++++ TEXT FOR ANALYSIS ++++

The fourth precept in Chirey’s supply chain strategy is measurement for improvement. Once the network design is in place, you need to measure performance and share the metrics with the operations team to assess where that performance can be improved. 

Augusto said that over the three years Chirey has been active in Mexico its strategy has evolved and that evolution is going to continue, placing emphasis on the flexibility required in the operating model and the overall strategy of building stability into vehicle logistics processes in Mexico. 

Network transparency

Every market is different for Chirey and the carmaker has identified the necessities of doing business in Mexico, according to Augusto. It also has visibility on the fluctuations likely in the market and what that means for the distribution of core models chosen for the market. With that information the carmaker can look for further opportunities.

“We then confirm if our systems are ready to be adapted for those opportunities but don't create a lot of systems that work in different ways,” said Augusto. “We are working to integrate in one system.”

That goes globally for Chirey International, which is looking to integrate data from different global markets. “We're working directly with them in master data management – the integration of all systems from order to final delivery, and including the inventory at the dealers,” said Augusto. It is full visibility and we will launch that in the next year.”

Chirey will have transparency on global sales performance and benefit from predictive ordering from production in China for what is in demand, with visibility of what is in transit by ocean and what the current inventory is in Mexico, as well as what is held at or in transit to the dealers.

Augusto said that Chirey México is also exploring AI to integrate that information for better forecasting, also considering external conditions, such as market economics and geopolitics. “AI is helping us to have a lot of flexibility in production and in allocating capacity,” he told delegates. “We are also using that tool to assess the condition of the highways in Mexico, to know what is the best route to ship today and what is the best route to ship tomorrow, enabling us to change every time.” 

Troubleshooting at GM

GM’s Pezino also picked up on the ultimate goal of meeting market demand by whatever means necessary and said that there is greater agility now to do so. As a major exporter from Mexico, GM is used to taking decision on exports to hit monthly objectives and Pezino highlighted the fact that this year the carmaker has used different methods to get volumes cross-border to the US via car haulier or flatbed truck. “Not only did we implement it to a more robust way, but we did double of what we thought we could by maximising every mode,” said Pezino. “We continue to break the status quo by creating new paths towards a seamless logistics, and bring our finished vehicles to the customers at the right time and at the right cost.” 

Pezino co-hosted workshop at this year’s conference (with his colleague at GM de México, Maria Fernanda Varela Ortiz) focused on throughput and efficiency at Mexico’s ports, which are vital to GM’s exports to international markets and especially north to the US and Canada. Pezino outlined that as well as capacity constraints at the ports, carmakers faced problems in exporting vehicles before they even got to the port of export because of vandalism and theft on inland services. That can impact delivery times. 

GM has been addressing the problem in collaboration with its service providers using workshops to look at the root causes and the main pain points in vehicle export logistics in Mexico. Pezino reports significant success as a result of the focus groups. 

“We've actually reduced dwell time at the ports of 50% and we’ve reduced by 60% our cost associated to that dwell,” said Pezino. Thanks to collaboration with our ocean carriers, for instance, we have more synergy for shipping our units, so instead of waiting every other week to ship, now we can do it every three or four days.”

Pezino said that allows the port to be more dynamic with its capacity and solve bottlenecks that can impact every OEM using the vehicle terminals. “We certainly don't want to be part of the problem but part of the solution,” he said.

++++

• [WORK REQUIRED]:
Answer these questions from the text on Chirey and GM vehicle logistics in Mexico.
(a) How long has Chirey been active in Mexico, according to Augusto?
(b) What road-related condition in Mexico is Chirey using AI to assess?
(c) By what percentages has GM reduced port dwell time and the cost associated with that dwell?

++++ DATA TO EXAMINE ++++

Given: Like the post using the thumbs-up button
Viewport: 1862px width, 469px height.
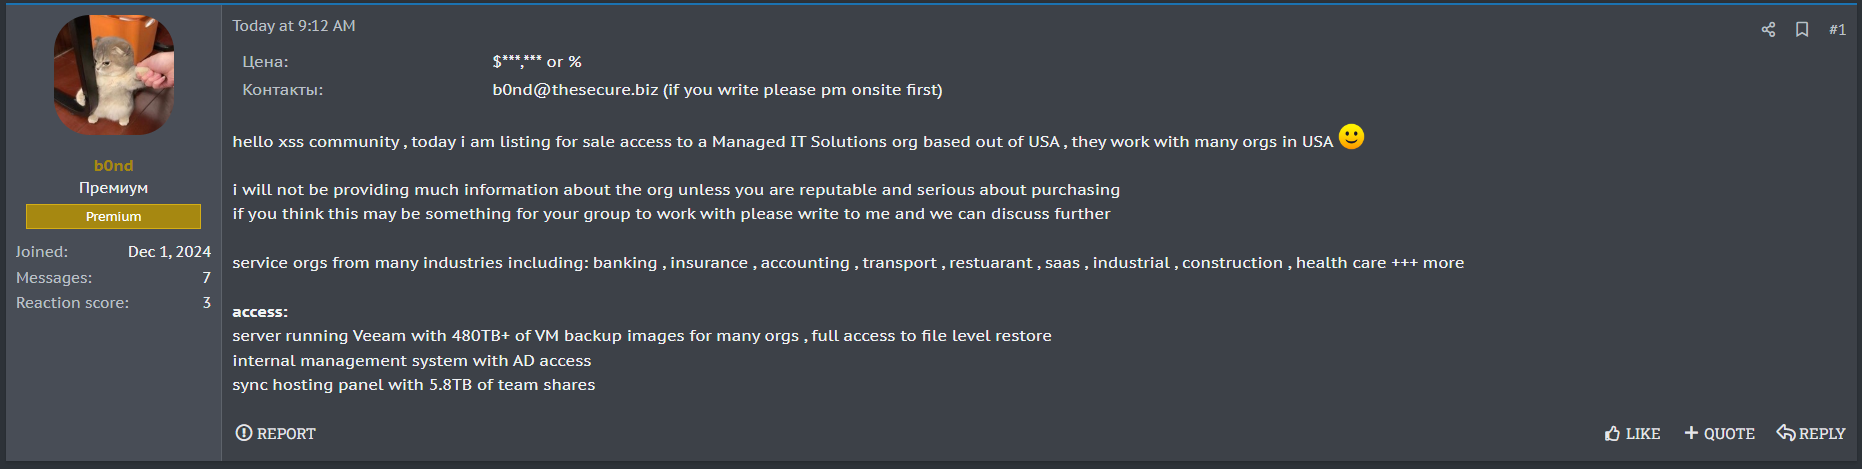Looking at the screenshot, I should [x=1632, y=433].
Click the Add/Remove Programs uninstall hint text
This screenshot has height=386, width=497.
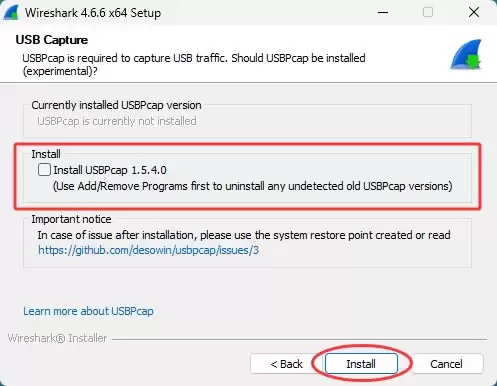click(x=253, y=186)
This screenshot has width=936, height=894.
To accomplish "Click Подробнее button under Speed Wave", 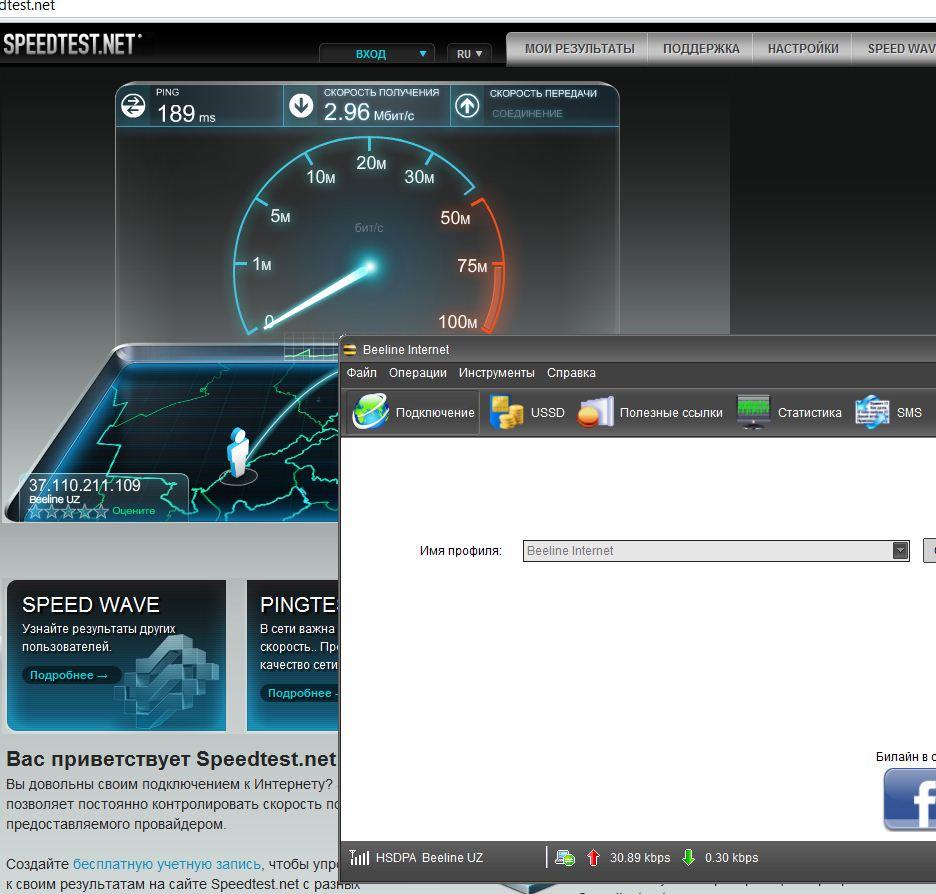I will point(68,675).
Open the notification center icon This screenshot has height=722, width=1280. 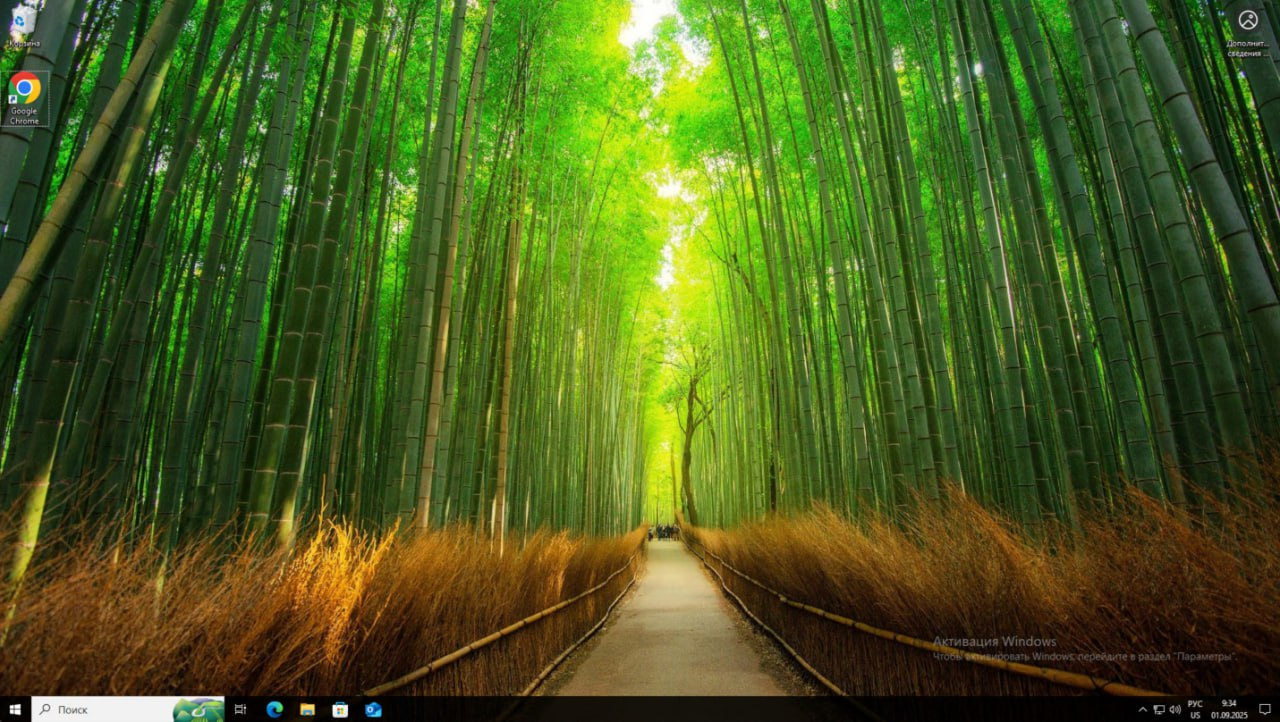click(1264, 709)
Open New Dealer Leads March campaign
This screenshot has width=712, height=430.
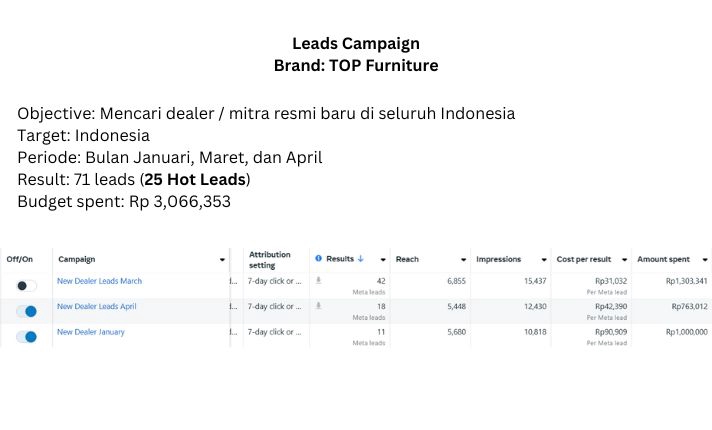pos(99,281)
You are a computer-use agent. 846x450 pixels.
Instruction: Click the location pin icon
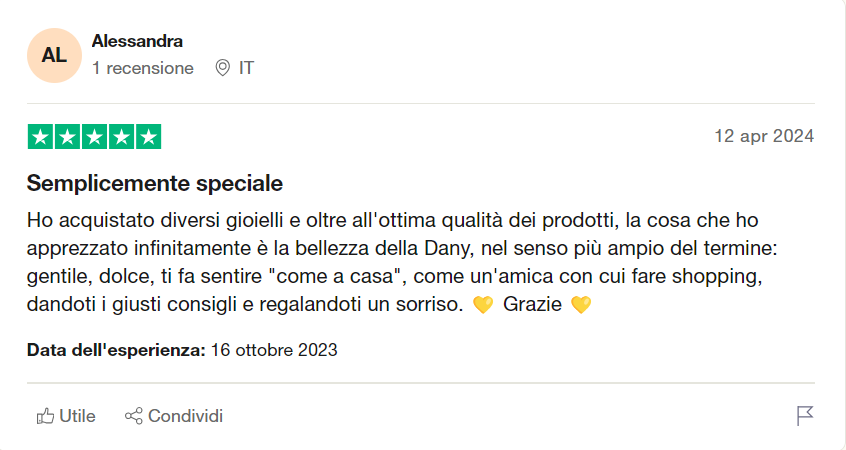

++++

• [ANSWER FOR THIS EXERCISE]:
(a) Three years.
(b) The condition of the highways in Mexico, which shows the best route to ship today and tomorrow.
(c) Dwell time by 50% and the associated cost by 60%.